Even after the city attorney's input, Mayor Kelly Kautz expressed Monday (Jan. 6) that she still doesn't want City Manager Butch Sanders to continue working for Snellville.
“I do not believe that you have the authority to act on behalf of the city nor do I believe that you have a valid agreement for compensation at this time,” Kautz wrote to Sanders in a letter obtained by the
Gwinnett Daily Post.
The situation began last Friday (Jan. 3) when Kautz sent Georgia's Attorney General Sam Olens a letter asking for an advisory opinion on whether the city council's approval of Sanders' contract in December conflicted with the city charter and contract law.
She also sent Sanders an email the same day asking him to remove himself as city manager because his 16-month contract had ended Dec. 31 and she had not nominated him for the position.
On Saturday (Jan. 4), City Attorney Tony Powell responded by saying that the mayor had made a "terrible mistake" and the only way to suspend or remove the city manager is by four votes from the council, according to the city charter.
In the Dec. 9th city council meeting, Kautz had originally sponsored an agenda item that would lengthen Sanders' contract through Jan. 26 for his evaluation. She decided to remove her sponsorship during the meeting, so Mayor Pro Tem Tom Witts brought forward Sanders' three-year contract, which he and Powell had drafted the week before. The council approved the contract 5-1, with Kautz voting against it.
“I am disappointed in your recent failure of [communication] and transparency,” Kautz wrote in Monday's letter. “I find it disturbing that you participated in closed door conversations with members of council to attempt to secure a contract for yourself which included a 25 percent raise in salary and benefits. … This is not the open and equal communication that I expect or that you have promised when we hired you as city manager.”
Kautz told the GDP that she has not authorized payment for Sanders, so things could possibly result in liability for the city when pay checks are issued. Kautz has recognized Assistant City Manager Roy Whitehead, who's also the police chief for Snellville, as the acting city manager.
While Powell said the attorney general would not be authorized to give an informal advisory opinion because of the provisions of the city manager's contract, Kautz reiterated in Monday's letter to Sanders that he should stop working until the attorney general can offer his input.
A statement from the Attorney General's office should be released later this week, a spokeswoman told the GDP.

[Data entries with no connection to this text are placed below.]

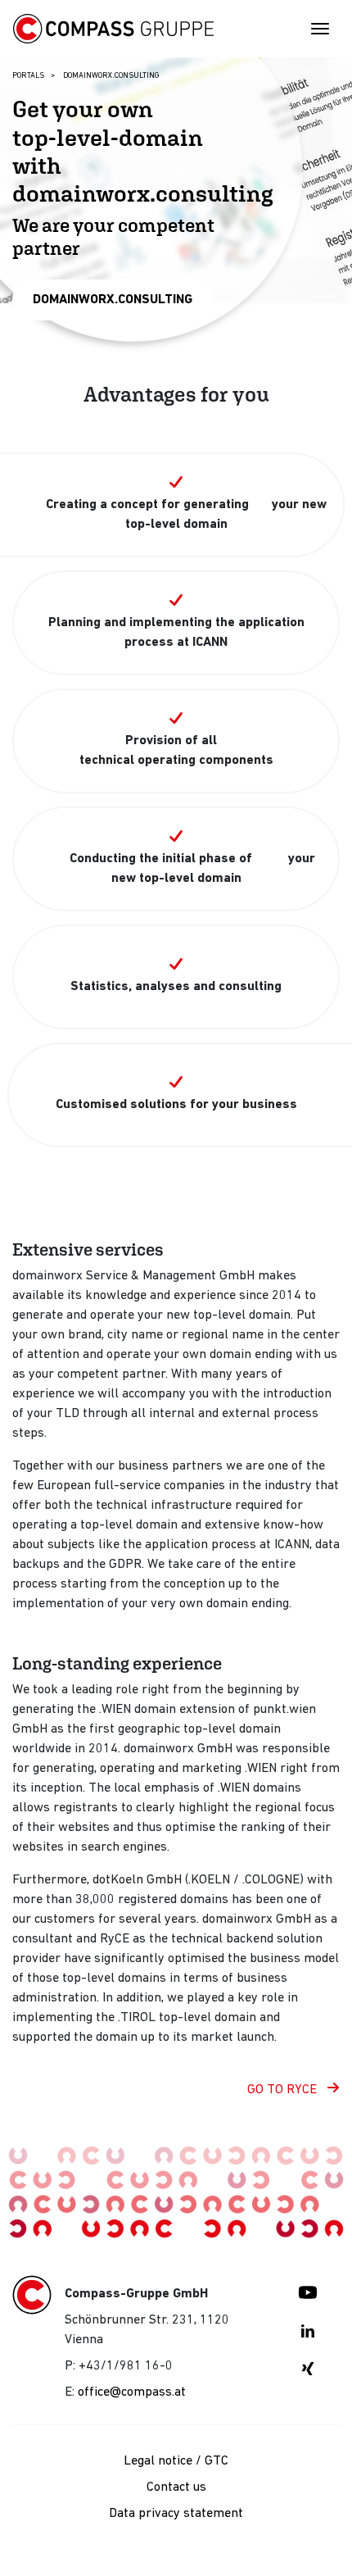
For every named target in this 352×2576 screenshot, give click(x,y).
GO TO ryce (283, 2090)
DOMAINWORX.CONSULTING (112, 300)
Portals (28, 76)
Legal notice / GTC (176, 2461)
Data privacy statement (176, 2513)
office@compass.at (132, 2392)
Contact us (176, 2487)
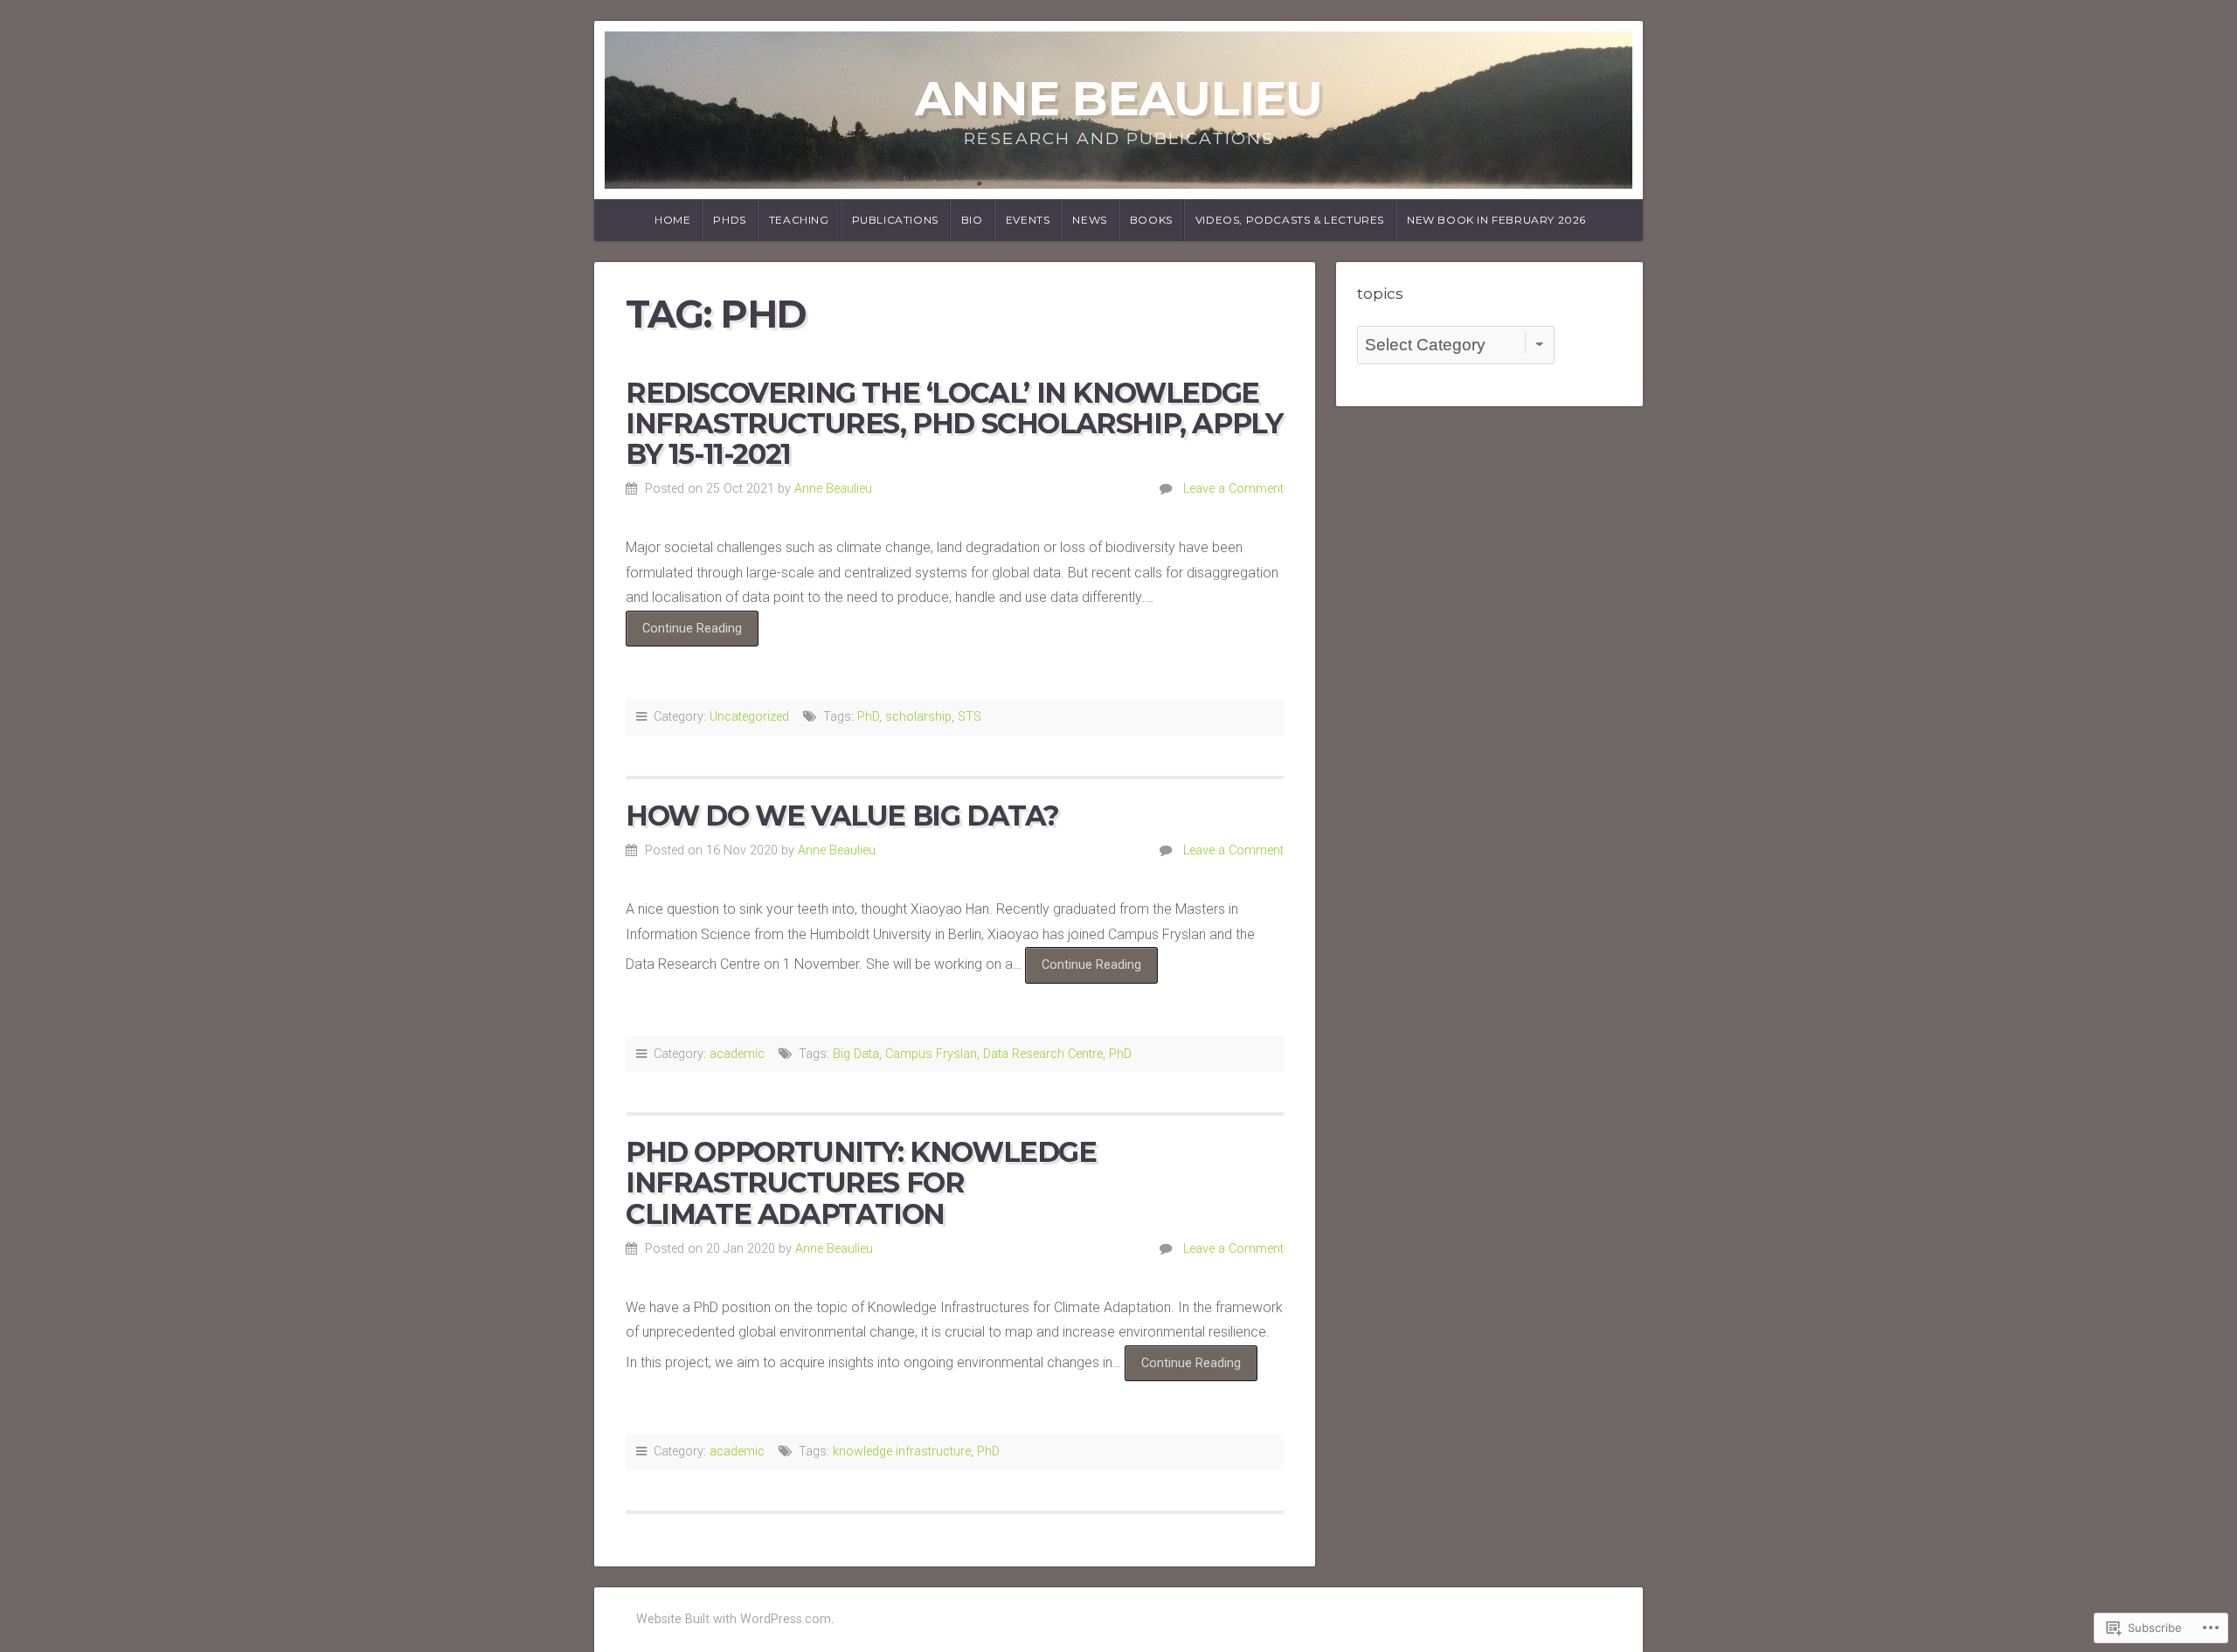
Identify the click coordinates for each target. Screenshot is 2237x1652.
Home (672, 219)
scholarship (918, 716)
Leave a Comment (1233, 488)
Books (1151, 219)
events (1028, 219)
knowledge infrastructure (902, 1451)
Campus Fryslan (931, 1054)
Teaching (799, 219)
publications (895, 219)
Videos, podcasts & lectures (1289, 219)
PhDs (729, 219)
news (1089, 219)
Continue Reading (684, 633)
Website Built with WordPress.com (733, 1619)
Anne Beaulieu (1118, 98)
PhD (868, 716)
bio (972, 219)
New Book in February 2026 (1496, 219)
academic (737, 1054)
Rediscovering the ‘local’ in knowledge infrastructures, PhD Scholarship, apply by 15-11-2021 (954, 423)
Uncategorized (749, 716)
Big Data (856, 1054)
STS (969, 716)
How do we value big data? (842, 815)
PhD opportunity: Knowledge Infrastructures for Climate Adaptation (861, 1182)
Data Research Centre (1043, 1054)
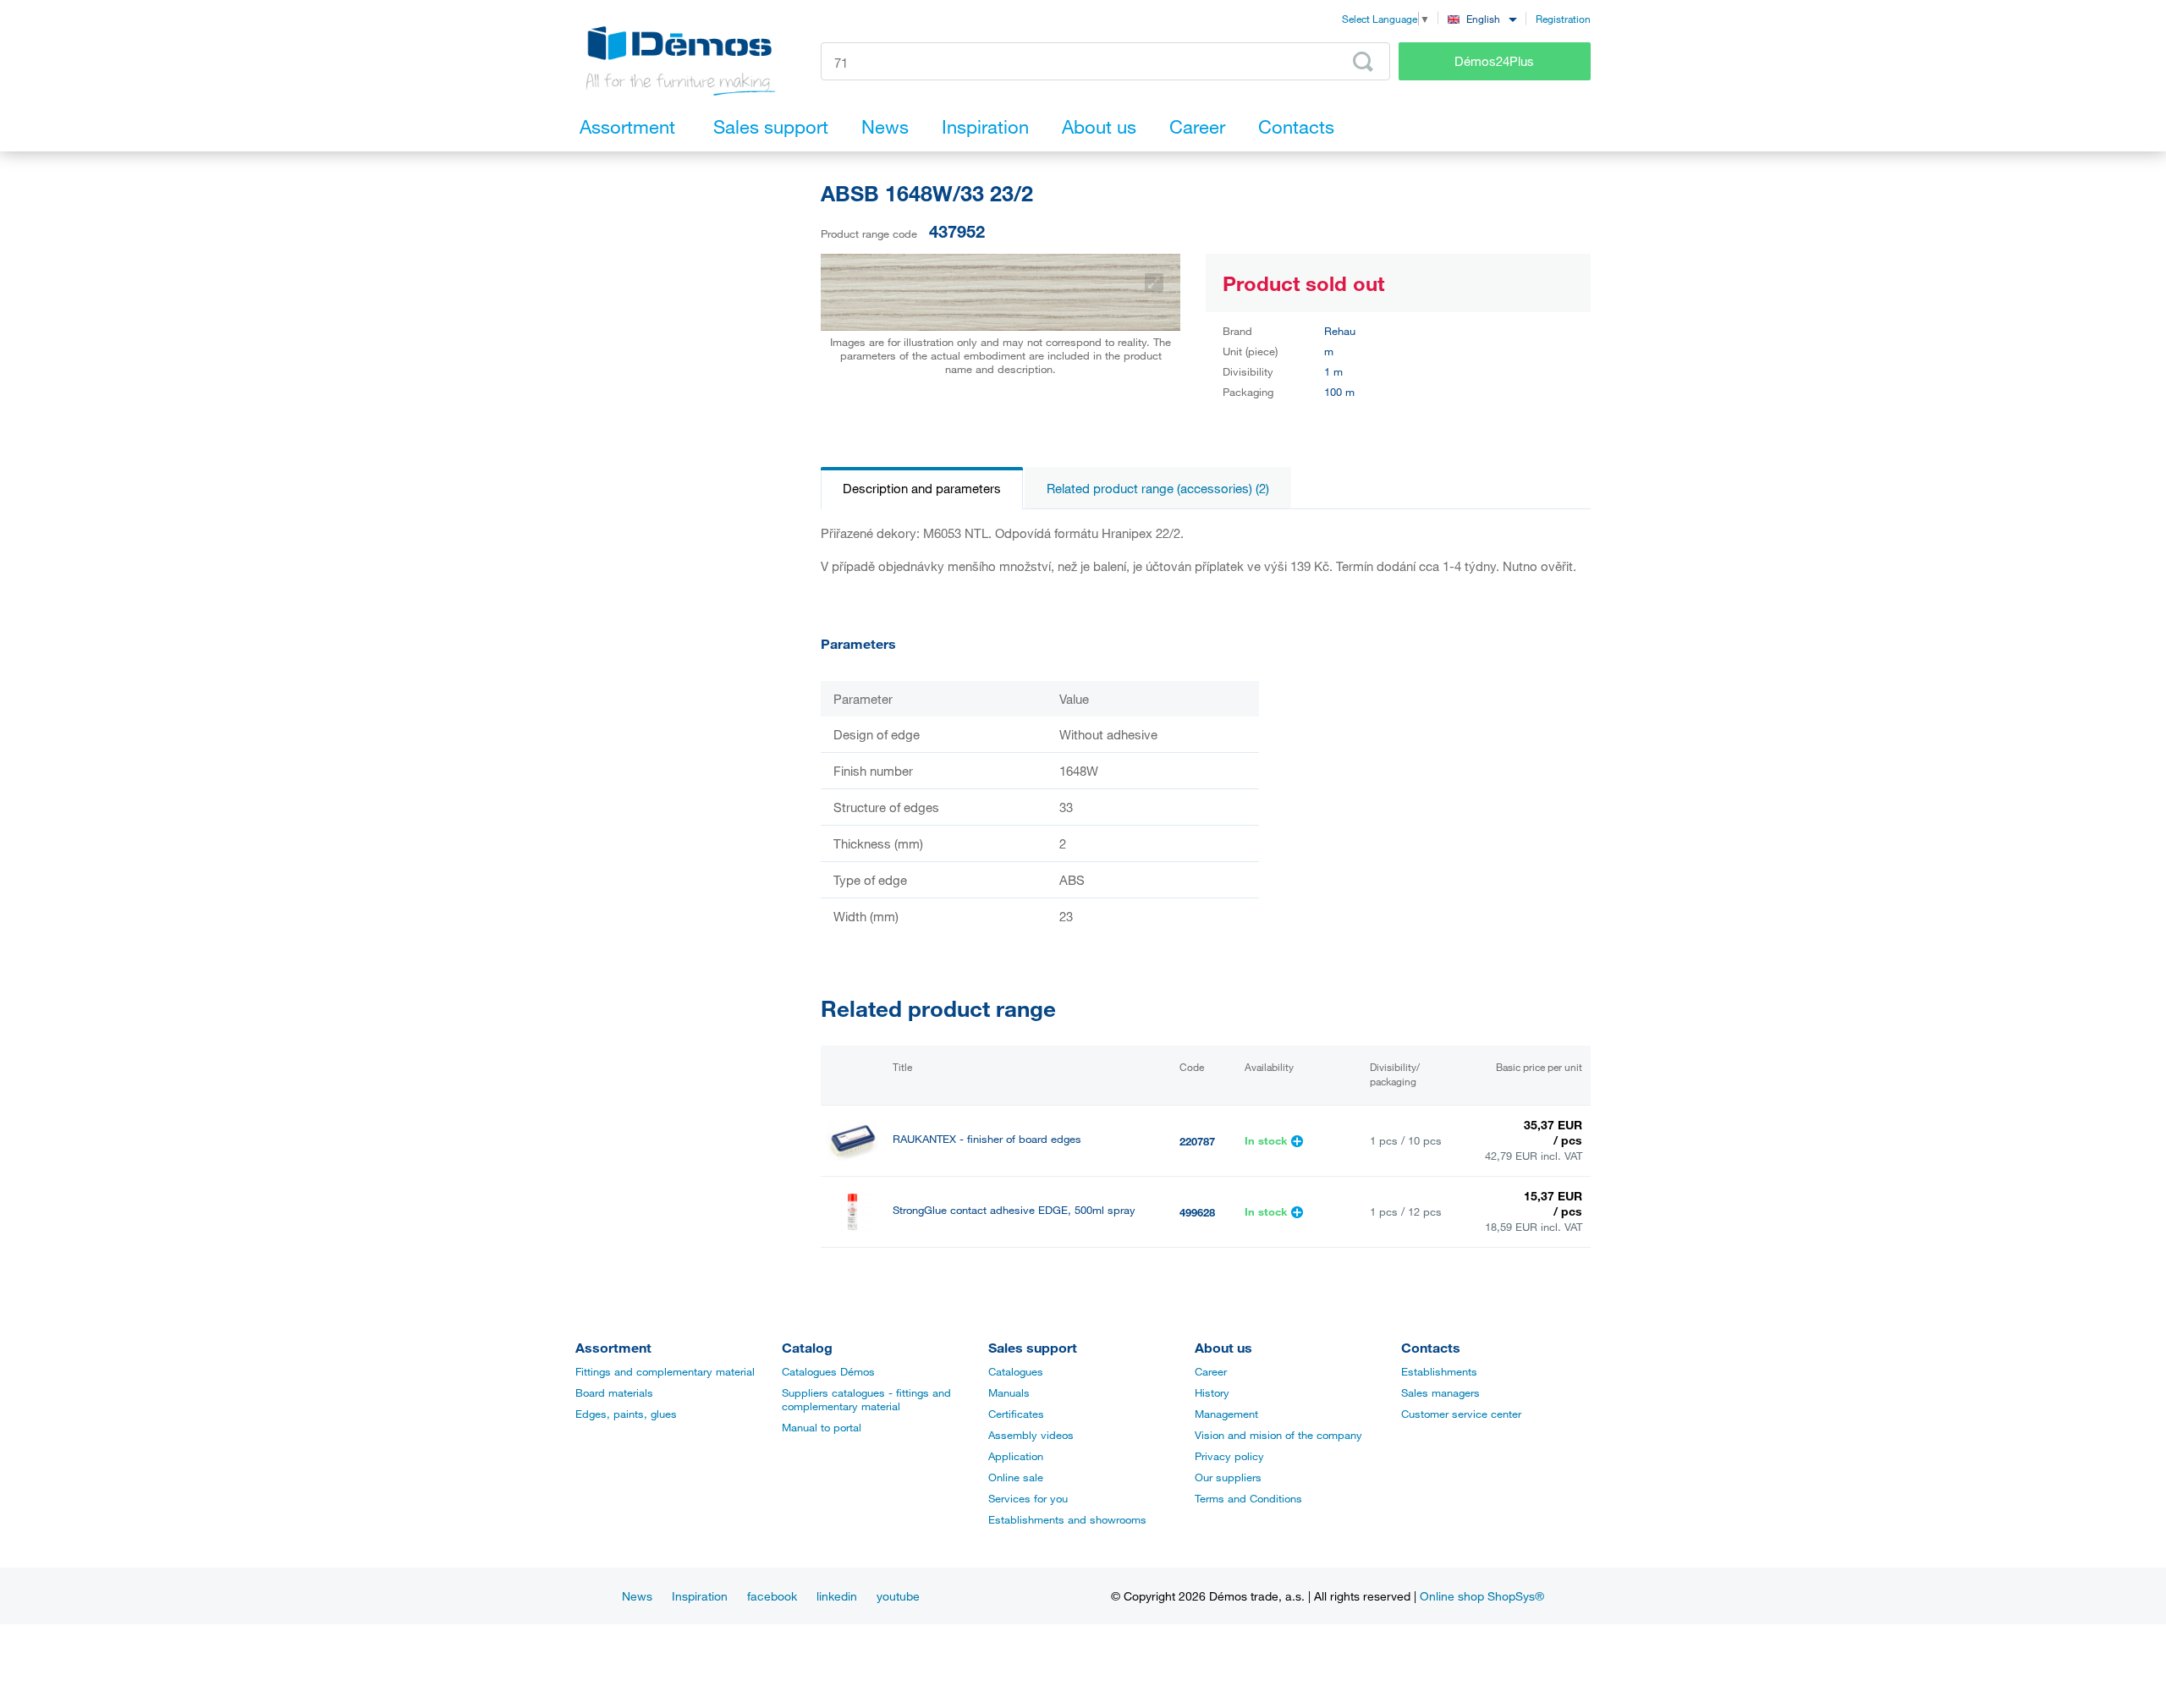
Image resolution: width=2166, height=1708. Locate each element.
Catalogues (1015, 1371)
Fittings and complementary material (665, 1371)
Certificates (1016, 1413)
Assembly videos (1031, 1435)
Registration (1563, 18)
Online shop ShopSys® (1482, 1596)
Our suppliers (1228, 1477)
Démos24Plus (1494, 61)
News (637, 1596)
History (1212, 1392)
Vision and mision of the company (1278, 1435)
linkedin (836, 1596)
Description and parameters (922, 488)
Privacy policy (1229, 1456)
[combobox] (1482, 18)
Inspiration (700, 1596)
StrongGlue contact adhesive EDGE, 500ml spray (1014, 1210)
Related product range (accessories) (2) (1158, 488)
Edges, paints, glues (626, 1413)
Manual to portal (821, 1427)
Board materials (614, 1392)
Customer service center (1461, 1413)
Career (1211, 1371)
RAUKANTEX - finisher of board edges (987, 1139)
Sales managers (1440, 1392)
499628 (1197, 1212)
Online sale (1015, 1477)
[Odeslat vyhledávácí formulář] (1363, 61)
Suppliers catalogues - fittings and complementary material (866, 1399)
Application (1015, 1456)
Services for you (1028, 1498)
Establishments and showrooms (1067, 1519)
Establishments (1439, 1371)
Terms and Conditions (1248, 1498)
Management (1226, 1413)
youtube (898, 1596)
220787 (1197, 1141)
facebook (772, 1596)
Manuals (1009, 1392)
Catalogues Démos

Despite all the controversy,
Sanders said he will continue as city manager.
"I do not like being a pawn in anyone's personal game or caught in the middle of this continuing intrasquad battle, but I am comfortable continuing to do my job and carry out the commitment I made to this community until a higher authority rules, hopefully definitively and with finality, otherwise," he said in a statement from Saturday (Jan. 4).
Mayor Pro Tem Tom Witts also supports Sanders and Powell.
"I believe that all the members of council will agree with me that there is no controversy concerning Mr. Sanders competency or employment," Witts said in a statement Saturday.